**Task brief:** Exclude the pictures and reproduce exactly the lines that run from the one holding "Screen dimensions: 1199x705" to the end of the entries below.

Screenshot grounding data
++++++
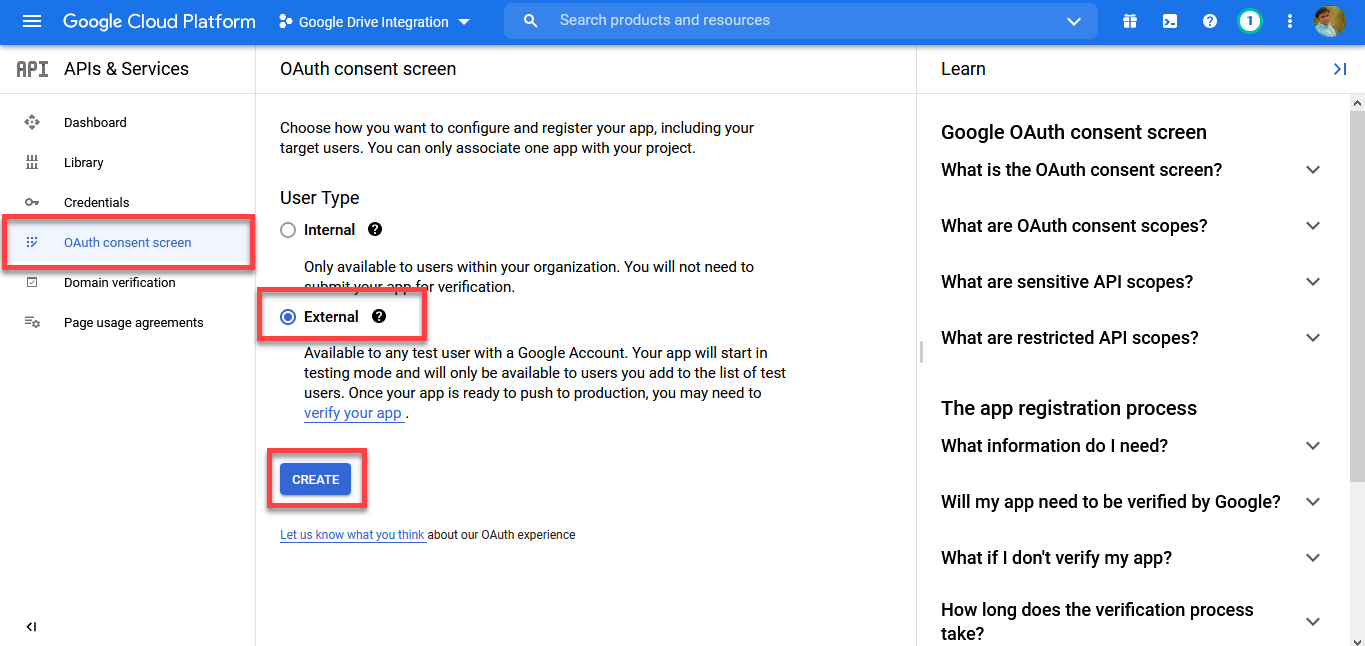Select the Internal user type
The image size is (1365, 646).
tap(288, 230)
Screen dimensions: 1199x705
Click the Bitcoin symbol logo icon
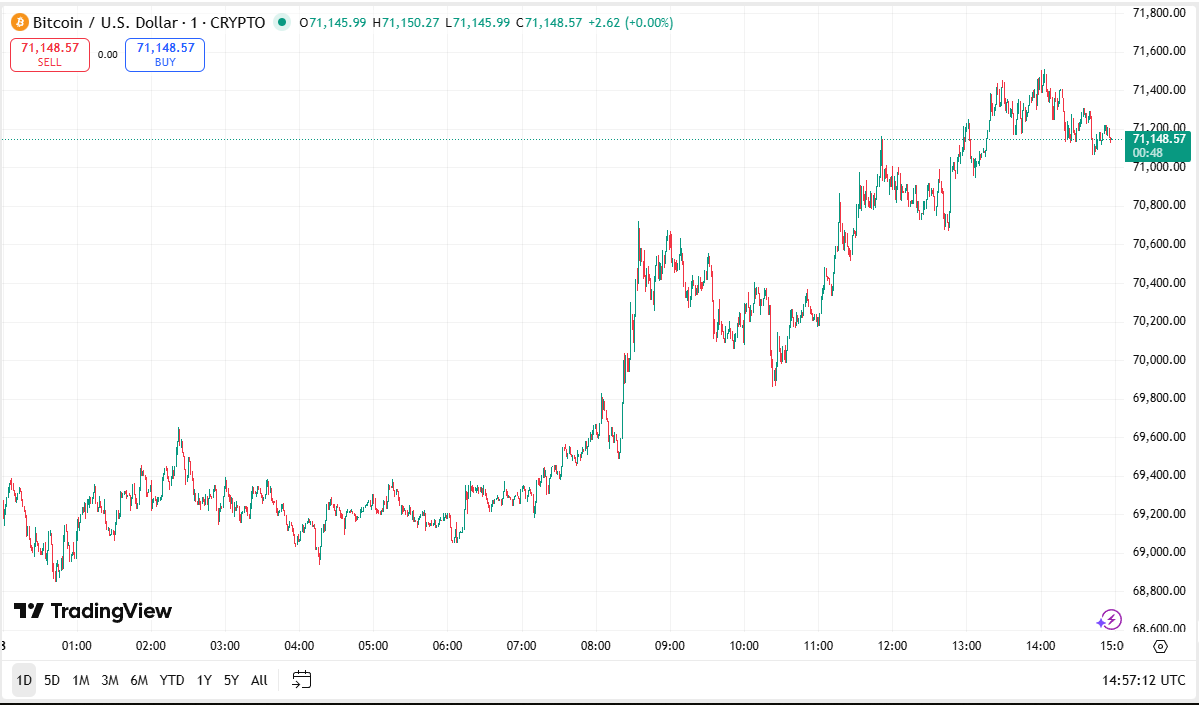19,22
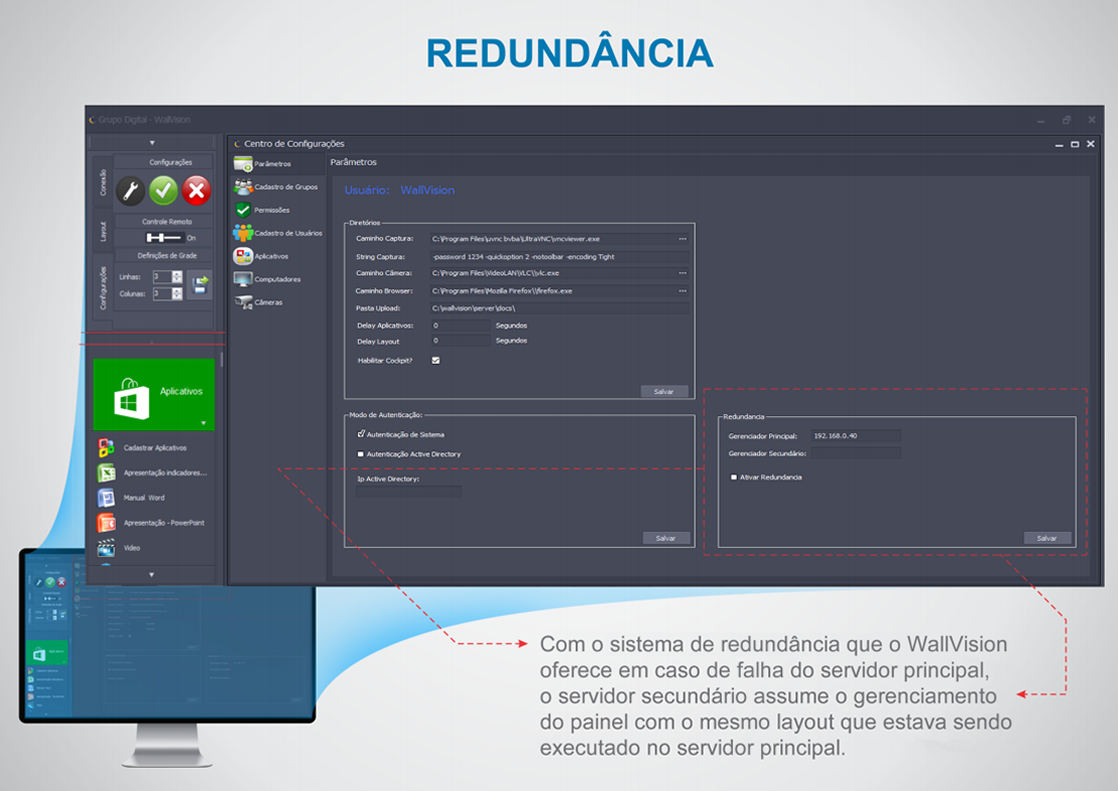Select Câmeras in the settings sidebar
The width and height of the screenshot is (1118, 791).
tap(268, 302)

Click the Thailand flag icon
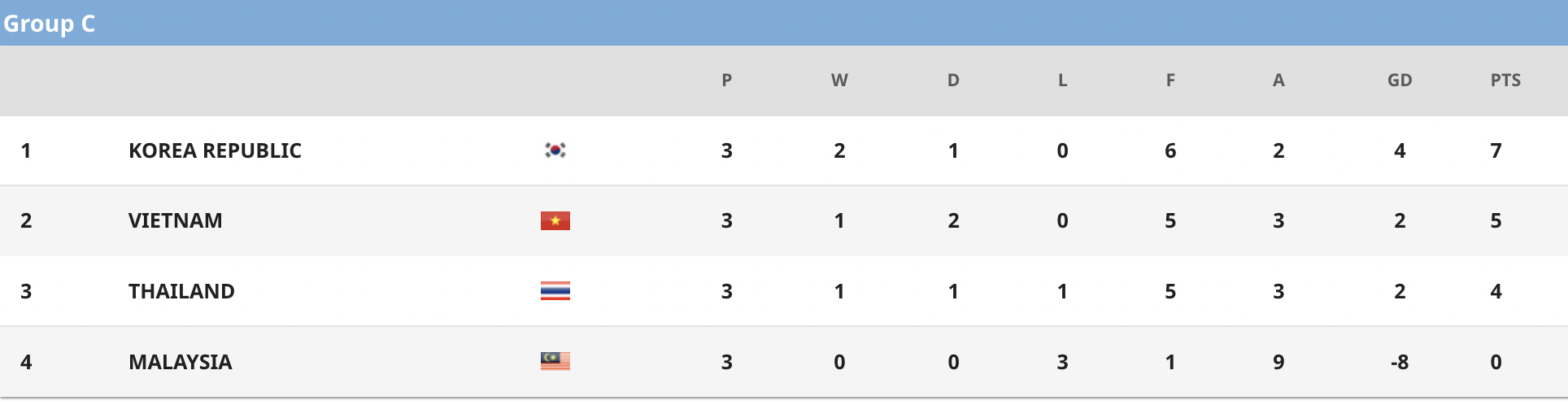pyautogui.click(x=555, y=291)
++++++
**Written answer:**
Screen dimensions: 1199x705
Click the Bitcoin symbol logo icon
19,22
Select Câmeras in the settings sidebar
The width and height of the screenshot is (1118, 791).
tap(268, 302)

Click the Thailand flag icon
pyautogui.click(x=555, y=291)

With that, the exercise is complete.